Welcome @Aakash!
I have a few questions about your question.
-
By “local mesh orientation” do you mean to use this for assigning a material orientation? Do you wish to assign a “local coordinate system” to mesh entities for this purpose?
-
For a general mesh / element, there is no single “local mesh orientation”. Am I correct in assuming that you are interested in capturing the local coordinate system at the center of the element? Essentially, evaluating the Jacobian at the parametric-center of the element?
For the second point, you’ll probably want to know the element local node ordering so you can build the basis / compute the Jacobian. To do this you can build a single element on a geometry that reflects the parametric shape of the element and use the Python interface to determine local node ordering. Example for hex:
cubit.cmd("reset")
cubit.cmd("brick x 2")
cubit.cmd("vol 1 interval 1")
cubit.cmd("mesh vol 1")
node_ids = cubit.get_entities("node")
node_loc = []
for n in node_ids:
node_loc.append(cubit.get_nodal_coordinates(n))

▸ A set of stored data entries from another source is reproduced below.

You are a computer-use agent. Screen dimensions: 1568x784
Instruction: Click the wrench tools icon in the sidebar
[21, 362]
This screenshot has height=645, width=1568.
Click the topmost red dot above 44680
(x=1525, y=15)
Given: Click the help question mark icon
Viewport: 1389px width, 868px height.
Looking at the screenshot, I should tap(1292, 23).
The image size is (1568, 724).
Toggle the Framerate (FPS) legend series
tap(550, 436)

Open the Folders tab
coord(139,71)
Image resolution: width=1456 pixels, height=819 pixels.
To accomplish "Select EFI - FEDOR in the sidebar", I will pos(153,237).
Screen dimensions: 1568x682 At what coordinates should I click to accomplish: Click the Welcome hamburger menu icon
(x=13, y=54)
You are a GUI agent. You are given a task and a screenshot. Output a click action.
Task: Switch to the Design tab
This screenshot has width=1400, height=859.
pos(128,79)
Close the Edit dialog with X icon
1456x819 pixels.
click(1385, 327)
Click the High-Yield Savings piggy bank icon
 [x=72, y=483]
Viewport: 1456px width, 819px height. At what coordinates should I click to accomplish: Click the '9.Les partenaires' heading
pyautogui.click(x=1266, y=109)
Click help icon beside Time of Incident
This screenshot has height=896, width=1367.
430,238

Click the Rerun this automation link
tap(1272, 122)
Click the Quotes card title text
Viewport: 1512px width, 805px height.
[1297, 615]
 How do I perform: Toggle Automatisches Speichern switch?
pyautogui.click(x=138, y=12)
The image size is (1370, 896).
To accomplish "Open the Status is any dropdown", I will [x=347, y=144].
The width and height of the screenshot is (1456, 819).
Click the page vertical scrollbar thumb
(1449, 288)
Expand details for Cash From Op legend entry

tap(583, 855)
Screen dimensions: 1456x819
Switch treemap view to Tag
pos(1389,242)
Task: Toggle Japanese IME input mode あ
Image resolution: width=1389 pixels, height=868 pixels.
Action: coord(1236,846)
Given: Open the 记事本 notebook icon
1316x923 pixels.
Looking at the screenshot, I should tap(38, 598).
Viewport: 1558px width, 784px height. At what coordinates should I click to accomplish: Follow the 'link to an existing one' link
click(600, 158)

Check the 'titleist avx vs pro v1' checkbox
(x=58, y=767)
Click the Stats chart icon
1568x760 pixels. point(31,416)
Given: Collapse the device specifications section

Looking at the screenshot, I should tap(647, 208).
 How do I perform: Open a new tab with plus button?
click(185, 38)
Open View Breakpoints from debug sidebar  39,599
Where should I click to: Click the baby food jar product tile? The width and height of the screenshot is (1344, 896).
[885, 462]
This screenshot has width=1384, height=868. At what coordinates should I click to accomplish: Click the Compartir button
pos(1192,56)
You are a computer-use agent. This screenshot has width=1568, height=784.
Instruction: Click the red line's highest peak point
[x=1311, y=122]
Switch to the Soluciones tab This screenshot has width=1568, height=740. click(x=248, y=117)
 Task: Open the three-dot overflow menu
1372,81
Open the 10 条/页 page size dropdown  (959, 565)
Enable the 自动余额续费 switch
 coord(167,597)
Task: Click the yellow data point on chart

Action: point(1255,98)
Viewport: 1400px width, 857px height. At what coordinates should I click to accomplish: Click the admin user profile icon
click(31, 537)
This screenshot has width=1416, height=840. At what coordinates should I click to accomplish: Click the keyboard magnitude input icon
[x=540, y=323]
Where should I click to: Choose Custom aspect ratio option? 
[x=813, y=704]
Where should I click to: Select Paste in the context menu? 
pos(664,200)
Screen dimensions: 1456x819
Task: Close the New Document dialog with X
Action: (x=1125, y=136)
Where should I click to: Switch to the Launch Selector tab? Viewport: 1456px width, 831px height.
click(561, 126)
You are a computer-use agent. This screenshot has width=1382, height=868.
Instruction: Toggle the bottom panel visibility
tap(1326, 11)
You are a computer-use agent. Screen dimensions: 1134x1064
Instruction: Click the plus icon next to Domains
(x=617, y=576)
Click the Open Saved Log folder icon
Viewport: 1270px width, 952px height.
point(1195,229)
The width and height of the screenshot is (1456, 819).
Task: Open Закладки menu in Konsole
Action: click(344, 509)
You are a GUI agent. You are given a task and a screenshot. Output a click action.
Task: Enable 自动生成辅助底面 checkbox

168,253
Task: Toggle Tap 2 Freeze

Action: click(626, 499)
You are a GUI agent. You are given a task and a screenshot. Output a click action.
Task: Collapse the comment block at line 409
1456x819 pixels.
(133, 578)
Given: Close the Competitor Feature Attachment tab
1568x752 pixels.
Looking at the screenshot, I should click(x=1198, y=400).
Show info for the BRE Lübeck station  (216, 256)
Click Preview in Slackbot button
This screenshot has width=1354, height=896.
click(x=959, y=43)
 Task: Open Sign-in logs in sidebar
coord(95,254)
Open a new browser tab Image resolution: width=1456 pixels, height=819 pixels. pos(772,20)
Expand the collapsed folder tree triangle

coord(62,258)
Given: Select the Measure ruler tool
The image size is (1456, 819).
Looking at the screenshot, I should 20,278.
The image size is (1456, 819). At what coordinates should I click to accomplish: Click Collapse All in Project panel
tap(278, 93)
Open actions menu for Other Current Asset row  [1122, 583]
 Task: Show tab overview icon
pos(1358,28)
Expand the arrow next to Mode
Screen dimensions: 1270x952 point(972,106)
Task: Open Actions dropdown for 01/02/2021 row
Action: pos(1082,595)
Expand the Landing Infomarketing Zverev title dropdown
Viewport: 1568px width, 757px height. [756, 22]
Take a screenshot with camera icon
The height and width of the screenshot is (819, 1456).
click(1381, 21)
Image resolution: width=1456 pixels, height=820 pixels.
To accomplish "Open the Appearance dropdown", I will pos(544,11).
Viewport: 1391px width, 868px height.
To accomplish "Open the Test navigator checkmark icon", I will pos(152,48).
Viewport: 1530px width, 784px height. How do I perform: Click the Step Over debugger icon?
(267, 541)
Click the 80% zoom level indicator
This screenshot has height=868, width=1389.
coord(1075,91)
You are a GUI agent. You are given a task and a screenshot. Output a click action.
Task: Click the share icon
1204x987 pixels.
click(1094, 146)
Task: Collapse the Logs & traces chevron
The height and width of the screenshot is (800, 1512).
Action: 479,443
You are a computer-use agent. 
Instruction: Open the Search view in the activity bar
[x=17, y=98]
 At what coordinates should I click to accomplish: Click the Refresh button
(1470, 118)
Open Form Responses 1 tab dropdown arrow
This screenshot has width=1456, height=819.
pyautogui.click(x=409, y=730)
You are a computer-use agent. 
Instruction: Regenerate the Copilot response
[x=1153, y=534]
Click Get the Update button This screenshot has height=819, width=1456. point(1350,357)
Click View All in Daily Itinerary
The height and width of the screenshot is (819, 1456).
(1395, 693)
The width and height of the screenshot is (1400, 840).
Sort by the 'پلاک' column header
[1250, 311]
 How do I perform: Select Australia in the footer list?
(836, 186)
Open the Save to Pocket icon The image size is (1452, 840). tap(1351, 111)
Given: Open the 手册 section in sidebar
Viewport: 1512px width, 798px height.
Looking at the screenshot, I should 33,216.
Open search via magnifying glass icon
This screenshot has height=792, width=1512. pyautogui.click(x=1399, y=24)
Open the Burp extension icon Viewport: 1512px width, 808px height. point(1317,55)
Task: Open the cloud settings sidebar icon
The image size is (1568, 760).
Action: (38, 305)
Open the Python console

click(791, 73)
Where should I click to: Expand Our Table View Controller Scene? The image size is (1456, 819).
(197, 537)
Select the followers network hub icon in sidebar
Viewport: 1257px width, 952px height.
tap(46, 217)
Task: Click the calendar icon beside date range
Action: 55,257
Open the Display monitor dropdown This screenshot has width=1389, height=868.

elem_conn = cubit.get_connectivity("hex", 1)
Printing node_loc
shows:
[( 1, -1, 1),
( 1, 1, 1),
(-1, 1, 1),
(-1, -1, 1),
( 1, 1, -1),
( 1, -1, -1),
(-1, -1, -1),
(-1, 1, -1)]
and printing elem_conn
shows:
(4, 7, 8, 3, 1, 6, 5, 2)
This can be visualized in the image below, where the black numbers & coordinates represent the local node-ordering and parametric coordinates, and the orange reflect the global coordinate system and global node-ids. Importantly, these are the local node orderings in Cubit – on export, these may have a different ordering depending on what code you’re exporting to (though the global node ids should remain consistent).
From there, you should be able to evaluate the coordinate system at each element’s center using Python to evaluate the Jacobian and apply it to the parametric coordinate system, which I think is what you want.